Wildcard Search with ArangoSearch

Search for strings with placeholders that stand for one or many arbitrary characters

You can use the LIKE() function and LIKE operator for this search technique to find strings that start with, contain, or end with a certain substring. You can also search for complex patterns with multiple placeholders. Place the special characters _ and % as wildcards for any single or zero-or-more characters in the search string to match multiple partial strings.

prefix%
%infix%
%suffix
%complex%pat_ern

Wildcard searching can be an alternative to tokenizing text into words and then searching for words in a particular order (Phrase and Proximity Search). It is especially useful if you want to search for substrings that include characters that are considered word boundaries like punctuation and whitespace and would normally get removed when tokenizing text.

Index acceleration

The ArangoSearch LIKE() function is backed by View indexes. In contrast, the string LIKE() function cannot utilize any sort of index. This applies to the LIKE operator, too, which you can use instead of the function. Another difference is that the ArangoSearch variant of the LIKE() function does not accept a third argument to make matching case-insensitive. You can control this via Analyzers instead, also see Case-insensitive Search with ArangoSearch. Which of the two equally named functions is used is determined by the context. The ArangoSearch variant is used in SEARCH operations. It is also used when you have an inverted index and use the LIKE() function with two arguments or the LIKE operator in FILTER operations.

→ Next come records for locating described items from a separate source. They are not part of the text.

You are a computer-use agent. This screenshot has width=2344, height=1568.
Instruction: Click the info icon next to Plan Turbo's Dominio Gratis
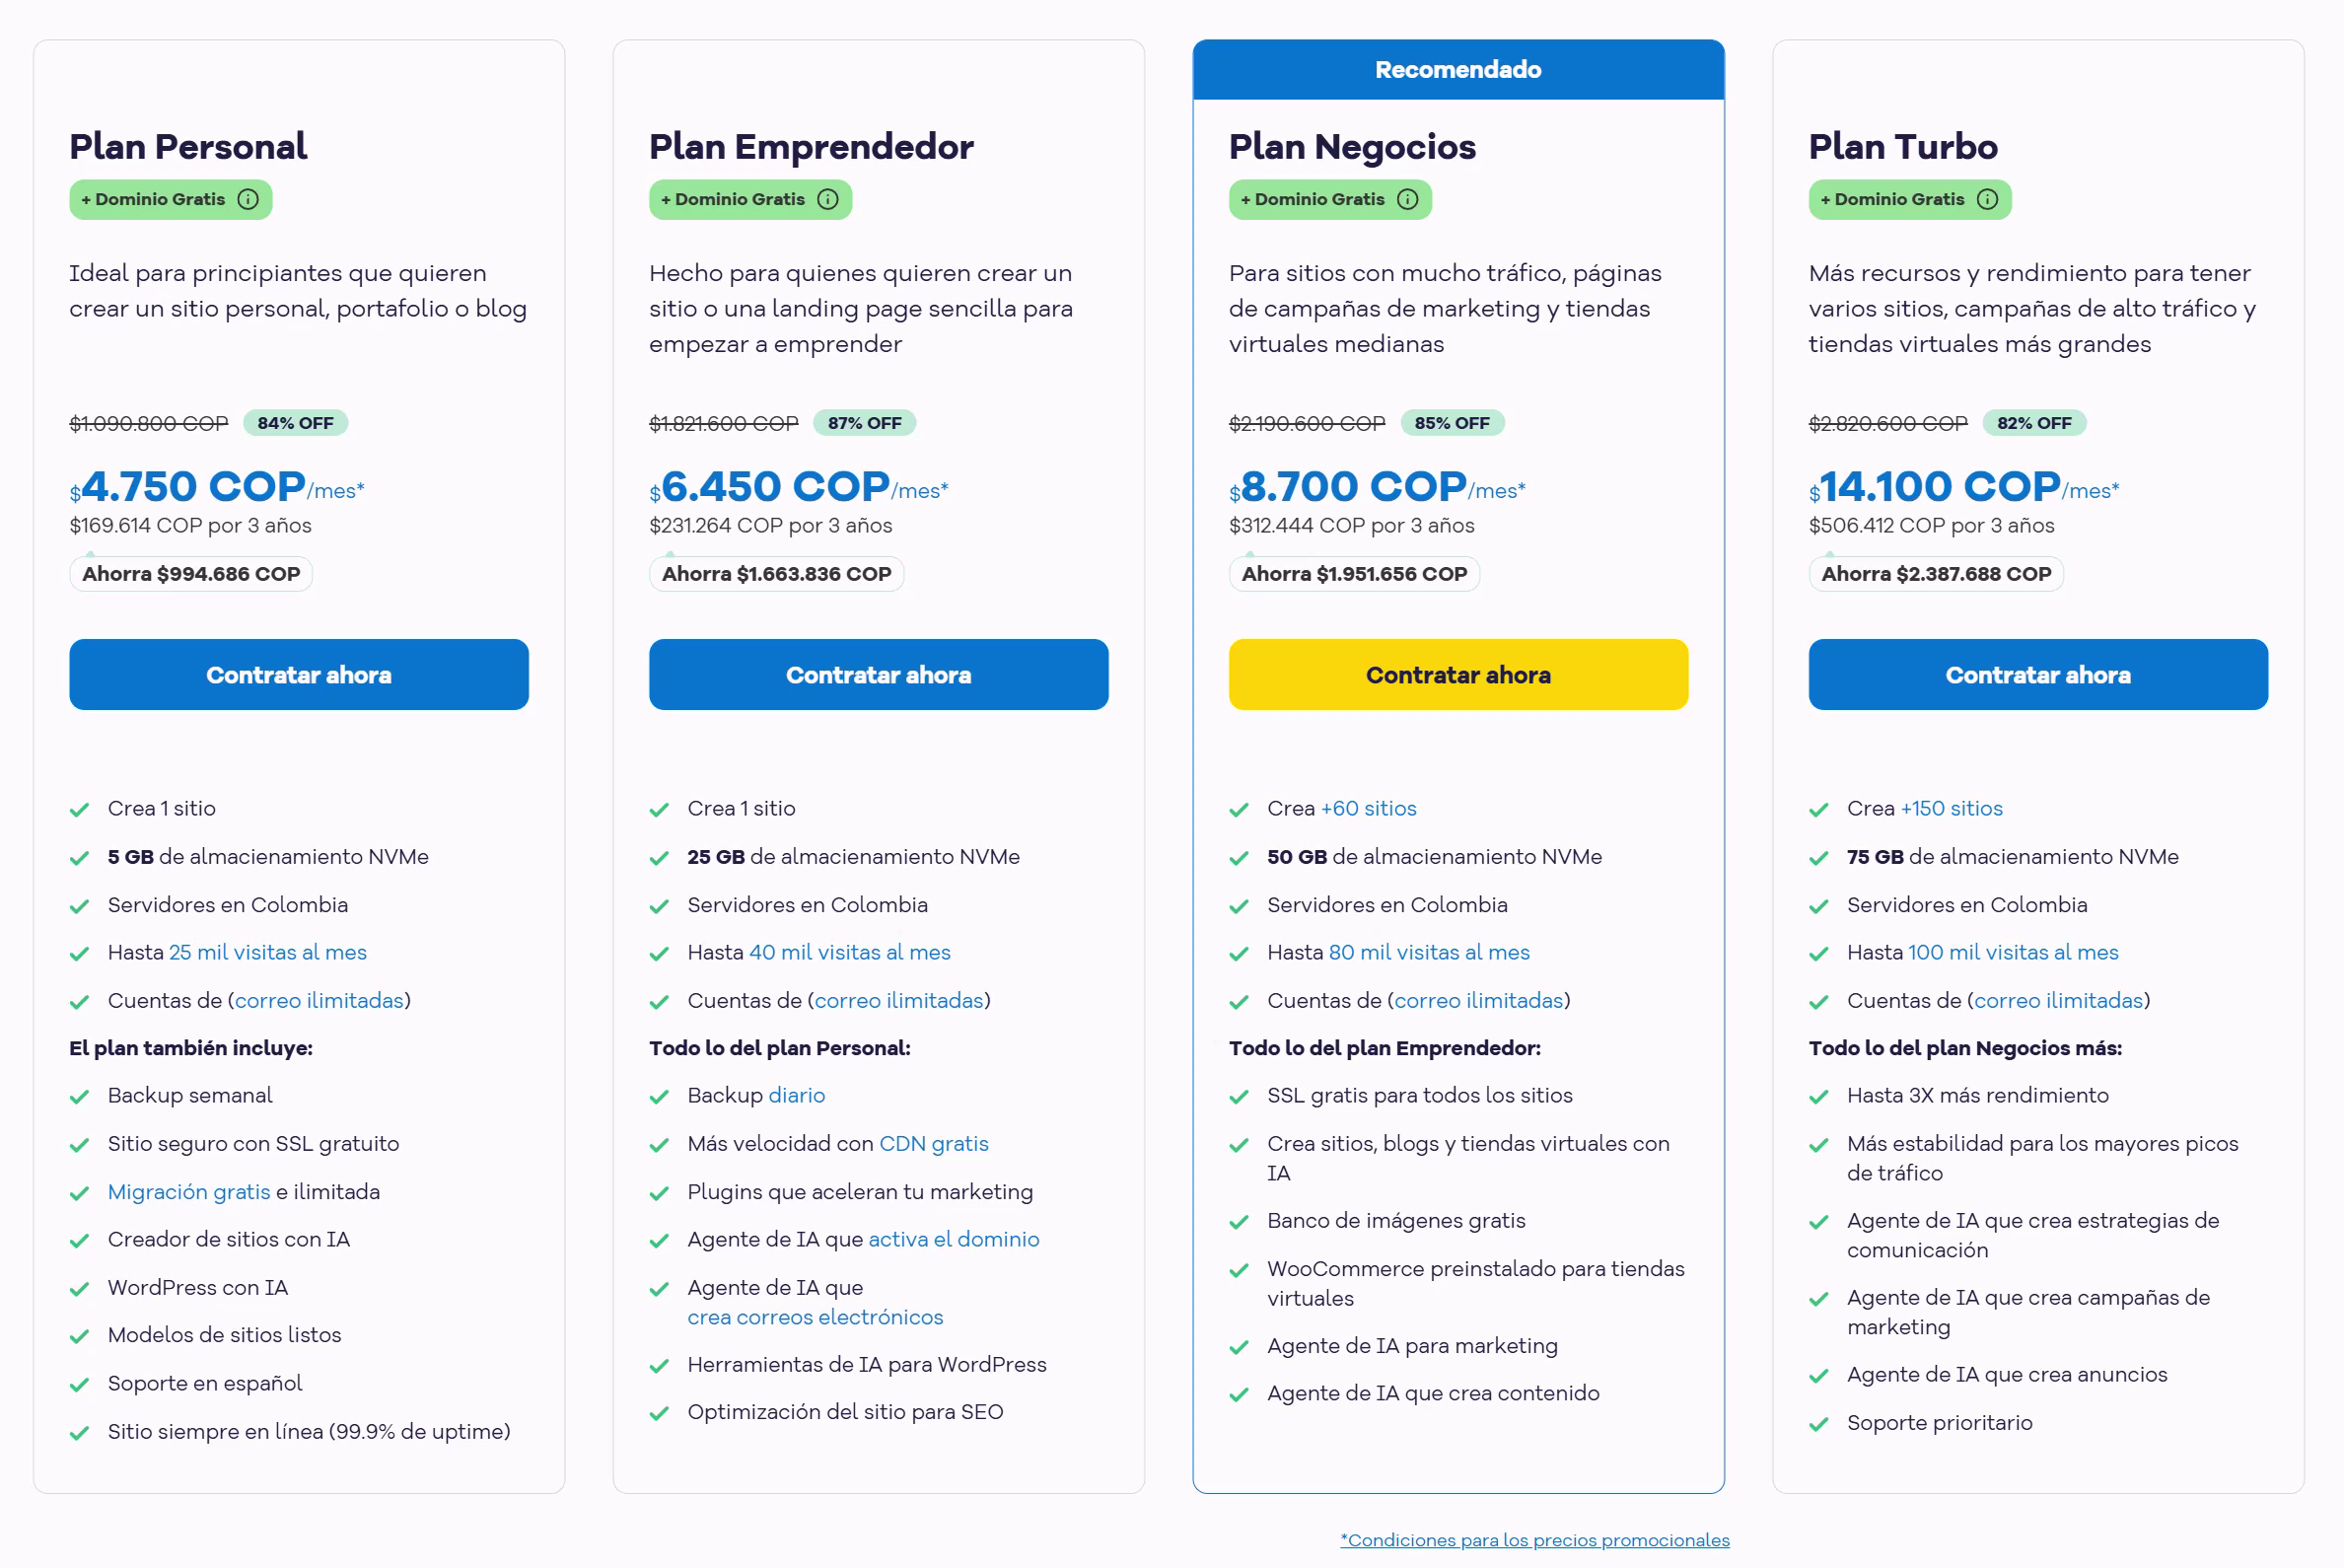pos(1987,199)
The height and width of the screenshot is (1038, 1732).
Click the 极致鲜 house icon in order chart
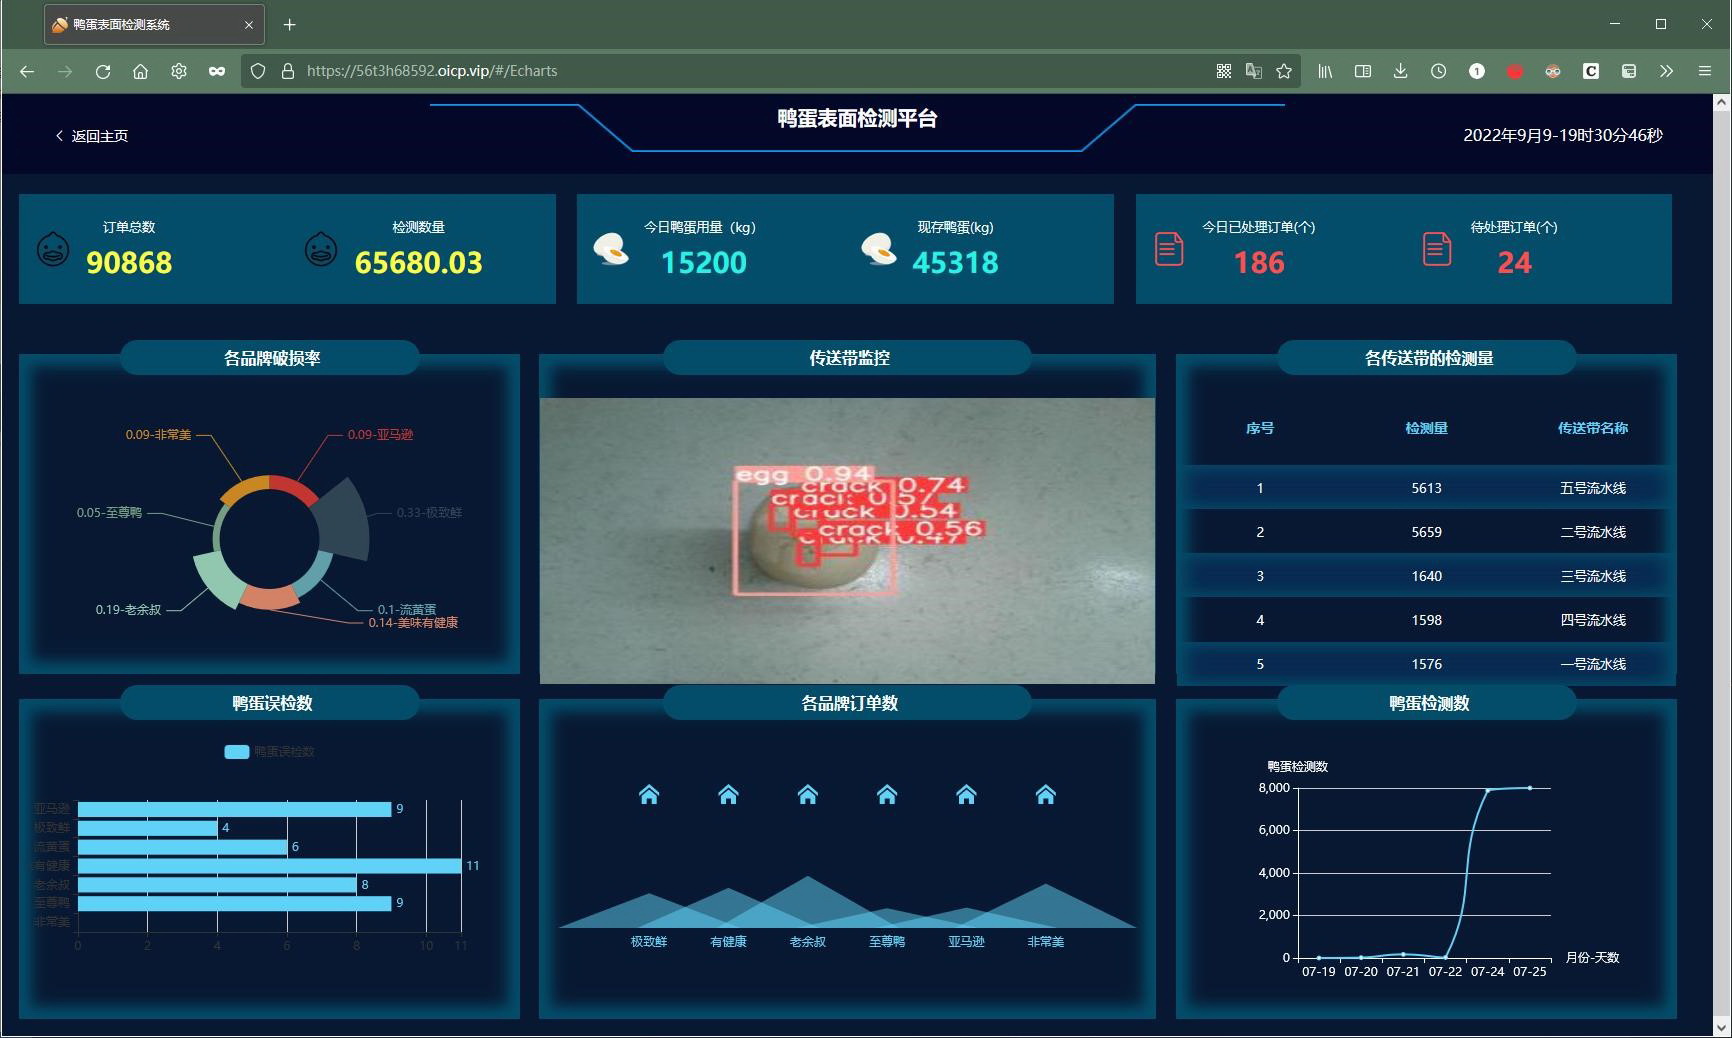(x=649, y=795)
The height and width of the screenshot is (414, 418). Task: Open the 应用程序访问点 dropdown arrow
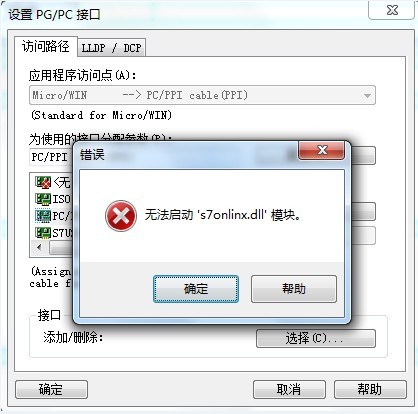click(x=367, y=96)
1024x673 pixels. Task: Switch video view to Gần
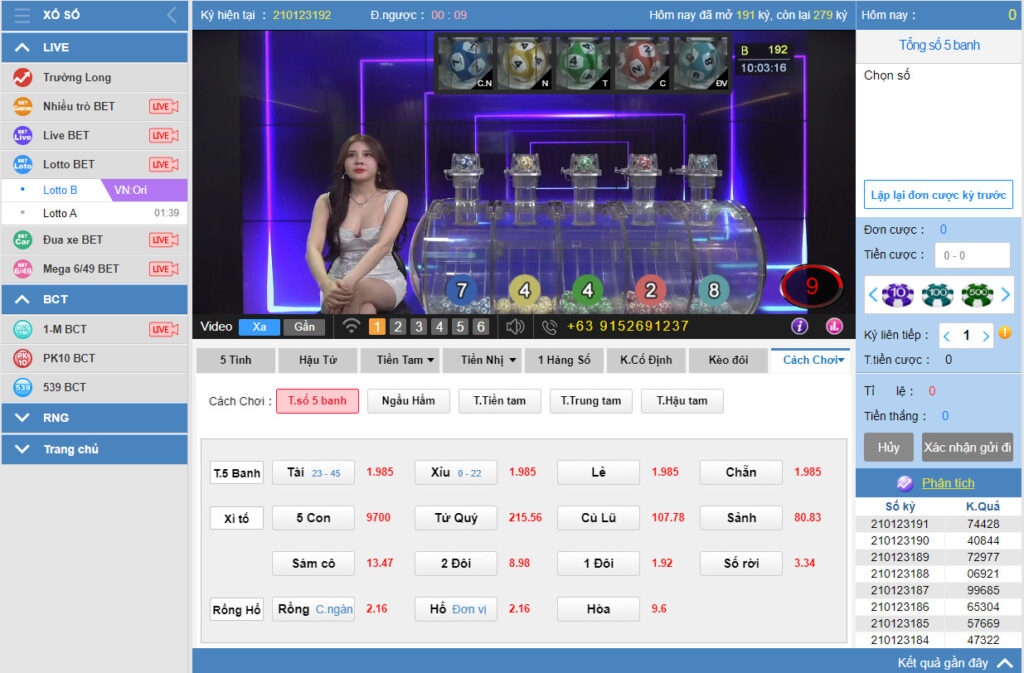click(x=304, y=327)
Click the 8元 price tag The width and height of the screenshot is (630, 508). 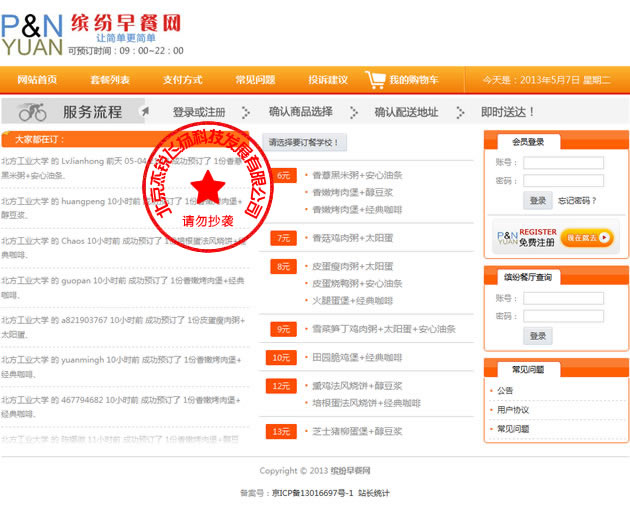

The string variant is used everywhere else, including using the LIKE() function with three arguments in FILTER operations together with an inverted index.

Wildcard Syntax

  • _: A single arbitrary character
  • %: Zero, one or many arbitrary characters
  • \\_: A literal underscore
  • \\%: A literal percent sign

Literal backlashes require different amounts of escaping depending on the context:

  • \ in bind variables (Table view mode) in the web interface (automatically escaped to \\ unless the value is wrapped in double quotes and already escaped properly)
  • \\ in bind variables (JSON view mode) and queries in the web interface
  • \\ in bind variables in arangosh
  • \\\\ in queries in arangosh
  • Double the amount compared to arangosh in shells that use backslashes for escaping (\\\\ in bind variables and \\\\\\\\ in queries)

Wildcard Search Examples

Dataset

IMDB movie dataset

View definition

db.imdb_vertices.ensureIndex({ name: "inv-exact", type: "inverted", fields: [ "title" ] });
db._createView("imdb", "search-alias", { indexes: [ { collection: "imdb_vertices", index: "inv-exact" } ] });
{
  "links": {
    "imdb_vertices": {
      "fields": {
        "title": {
          "analyzers": [
            "identity"
          ]
        }
      }
    }
  }
}

AQL queries

Match all titles that starts with The Matr using LIKE(), where _ stands for a single wildcard character and % for an arbitrary amount:

FOR doc IN imdb
  SEARCH LIKE(doc.title, "The Matr%")
  RETURN doc.title
Result
The Matrix Revisited
The Matrix
The Matrix Reloaded
The Matrix Revolutions
The Matrix Trilogy

You can achieve the same with the STARTS_WITH() function:

FOR doc IN imdb
  SEARCH STARTS_WITH(doc.title, "The Matr")
  RETURN doc.title

Match all titles that contain Mat using LIKE():

FOR doc IN imdb
  SEARCH LIKE(doc.title, "%Mat%")
  RETURN doc.title
Result
The Matrix Revisited
Gray Matters
Show: A Night In The Life of Matchbox Twenty
The Mating Habits of the Earthbound Human
Dark Matter
Dave Matthews & Tim Reynolds: Live at Radio City
Once Upon A Mattress
Tarzan and His Mate
Donald in Mathmagic Land
Das Geheimnis der Materie

Match all titles that end with rix using LIKE():

FOR doc IN imdb
  SEARCH LIKE(doc.title, "%rix")
  RETURN doc.title
Result
Ben 10: Secret of the Omnitrix
Pinchcliffe Grand Prix
Hendrix
The Matrix
The Animatrix
Les Douze travaux d’Astérix
Vercingétorix

Match all titles that have an H as first letter, followed by two arbitrary characters, followed by ry and any amount of characters after that. It will match titles starting with Harry and Henry:

FOR doc IN imdb
  SEARCH LIKE(doc.title, "H__ry%")
  RETURN doc.title
Result
Henry & June
Henry Rollins: Live in the Conversation Pit
Henry Rollins: Uncut from NYC
Harry Potter and the Sorcerer’s Stone
Harry Potter and the Chamber Of Secrets

Use a bind parameter as input, but escape the characters with special meaning and perform a contains-style search by prepending and appending a percent sign:

FOR doc IN imdb
  SEARCH LIKE(doc.title, CONCAT("%", SUBSTITUTE(@term, ["_", "%"], ["\\_", "\\%"]), "%"))
  RETURN doc.title

Bind parameters:

{ "term": "y_" }

The query constructs the wildcard string %y\\_% and will match Cry_Wolf.